● **Quoted passage**:
[Start of section]

Lockhart-Mummery retired in 1935, becoming emeritus surgeon to St Mark's. In the same year, the Collected Papers, published to celebrate the 100 year anniversary of St Mark's, included his work.

==Personal and family==
Lockhart-Mummery enjoyed fishing, played golf and later bowls. He once won the Dog Derby with one of his greyhounds.

From his first marriage to Cynthia in 1915, he had two sons, Hugh Evelyn Lockhart-Mummery, a surgeon who succeeded him at St Mark's Hospital and was later Serjeant-Surgeon to The Queen and knighted; and Robert Desmond. His second marriage, in 1932, was to Georgette. Following retirement he moved to Hove in East Sussex.

==Death and legacy==
Lockhart-Mummery died in Hove on 24 April 1957. He received an obituary in the British Medical Journal, and biographical profiles in the RCSE's Plarr's Lives of the Fellows, and in Diseases of the Colon & Rectum.

==Selected publications==
===Articles===
- Mummery, P. L. (1906). "The Treatment of Shock and Collapse Following Surgical Operations"
- "The Hunterian Lectures on the physiology and treatment of surgical shock and collapse." (1905)
- Lockhart-Mummery, P. (1915). "The causes and treatment of pruritus ani"
- Mummery, P. Lockhart (1915). "Injuries to the Bowel from Shell and Bullet Wounds"
- Lockhart-Mummery, J. P. (1926). "Two hundred cases of cancer of the rectum treated by perineal excision"

[End of section]

● **Data extract**:
[Start of section]

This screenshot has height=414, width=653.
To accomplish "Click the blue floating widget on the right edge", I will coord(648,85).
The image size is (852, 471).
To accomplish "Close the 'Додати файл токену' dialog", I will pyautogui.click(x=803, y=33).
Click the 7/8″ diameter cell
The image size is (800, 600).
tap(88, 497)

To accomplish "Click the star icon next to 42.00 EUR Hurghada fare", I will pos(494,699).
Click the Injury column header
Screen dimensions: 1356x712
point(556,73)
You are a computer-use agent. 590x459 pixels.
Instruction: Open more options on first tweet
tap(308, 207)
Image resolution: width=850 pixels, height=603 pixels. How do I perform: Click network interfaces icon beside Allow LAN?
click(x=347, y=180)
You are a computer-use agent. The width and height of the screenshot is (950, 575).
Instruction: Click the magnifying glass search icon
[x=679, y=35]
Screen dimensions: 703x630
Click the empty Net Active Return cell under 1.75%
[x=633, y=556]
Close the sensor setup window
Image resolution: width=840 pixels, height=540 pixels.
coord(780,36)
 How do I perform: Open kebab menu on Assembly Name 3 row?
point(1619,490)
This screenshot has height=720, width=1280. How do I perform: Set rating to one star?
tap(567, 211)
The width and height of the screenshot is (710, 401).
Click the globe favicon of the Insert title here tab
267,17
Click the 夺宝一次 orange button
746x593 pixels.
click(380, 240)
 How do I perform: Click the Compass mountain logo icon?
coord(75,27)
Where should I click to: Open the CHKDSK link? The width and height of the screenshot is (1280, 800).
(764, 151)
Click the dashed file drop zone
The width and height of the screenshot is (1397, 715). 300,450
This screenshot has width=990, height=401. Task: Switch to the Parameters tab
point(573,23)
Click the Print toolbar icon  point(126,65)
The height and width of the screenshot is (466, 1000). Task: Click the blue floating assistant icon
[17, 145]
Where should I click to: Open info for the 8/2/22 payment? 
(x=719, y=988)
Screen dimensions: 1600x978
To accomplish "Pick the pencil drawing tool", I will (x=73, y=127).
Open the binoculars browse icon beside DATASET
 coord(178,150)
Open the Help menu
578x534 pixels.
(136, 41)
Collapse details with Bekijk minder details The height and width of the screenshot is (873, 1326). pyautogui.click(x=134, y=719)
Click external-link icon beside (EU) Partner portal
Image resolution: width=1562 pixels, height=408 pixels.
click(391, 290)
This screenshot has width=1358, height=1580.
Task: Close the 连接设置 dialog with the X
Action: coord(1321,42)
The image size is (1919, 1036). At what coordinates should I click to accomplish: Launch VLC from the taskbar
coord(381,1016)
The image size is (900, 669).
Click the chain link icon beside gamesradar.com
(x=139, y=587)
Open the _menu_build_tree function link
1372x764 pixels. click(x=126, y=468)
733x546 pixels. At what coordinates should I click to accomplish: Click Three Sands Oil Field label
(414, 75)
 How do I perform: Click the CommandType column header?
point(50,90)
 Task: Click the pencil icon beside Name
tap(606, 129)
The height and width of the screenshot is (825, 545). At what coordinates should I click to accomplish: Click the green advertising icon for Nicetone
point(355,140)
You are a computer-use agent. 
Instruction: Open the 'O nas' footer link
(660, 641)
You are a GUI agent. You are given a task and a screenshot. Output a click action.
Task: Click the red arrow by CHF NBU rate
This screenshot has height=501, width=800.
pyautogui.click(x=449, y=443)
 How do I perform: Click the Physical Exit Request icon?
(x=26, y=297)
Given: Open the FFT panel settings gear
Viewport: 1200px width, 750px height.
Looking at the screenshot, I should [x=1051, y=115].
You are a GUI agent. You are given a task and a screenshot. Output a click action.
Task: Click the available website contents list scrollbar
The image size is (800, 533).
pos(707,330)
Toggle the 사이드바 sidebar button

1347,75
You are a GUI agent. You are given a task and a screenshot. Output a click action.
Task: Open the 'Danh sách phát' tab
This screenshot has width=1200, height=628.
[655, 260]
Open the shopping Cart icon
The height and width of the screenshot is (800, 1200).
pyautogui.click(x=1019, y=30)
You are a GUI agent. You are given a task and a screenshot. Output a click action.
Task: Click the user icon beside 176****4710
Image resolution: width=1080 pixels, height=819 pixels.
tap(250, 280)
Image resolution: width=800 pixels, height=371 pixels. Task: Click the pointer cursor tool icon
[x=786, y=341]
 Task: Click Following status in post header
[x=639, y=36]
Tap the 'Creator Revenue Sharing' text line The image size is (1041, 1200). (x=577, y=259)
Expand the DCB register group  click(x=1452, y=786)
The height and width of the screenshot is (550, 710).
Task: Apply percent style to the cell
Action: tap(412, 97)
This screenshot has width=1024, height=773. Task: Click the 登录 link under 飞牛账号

[End of section]

● **Your assignment**:
Answer these from the Lockhart-Mummery text:
1. In what year did Lockhart-Mummery retire?
2. Which of his sons succeeded him at St Mark's Hospital?
3. Where and on what date did he die?

● **Problem solution**:
1. 1935
2. Hugh Evelyn Lockhart-Mummery
3. In Hove, on 24 April 1957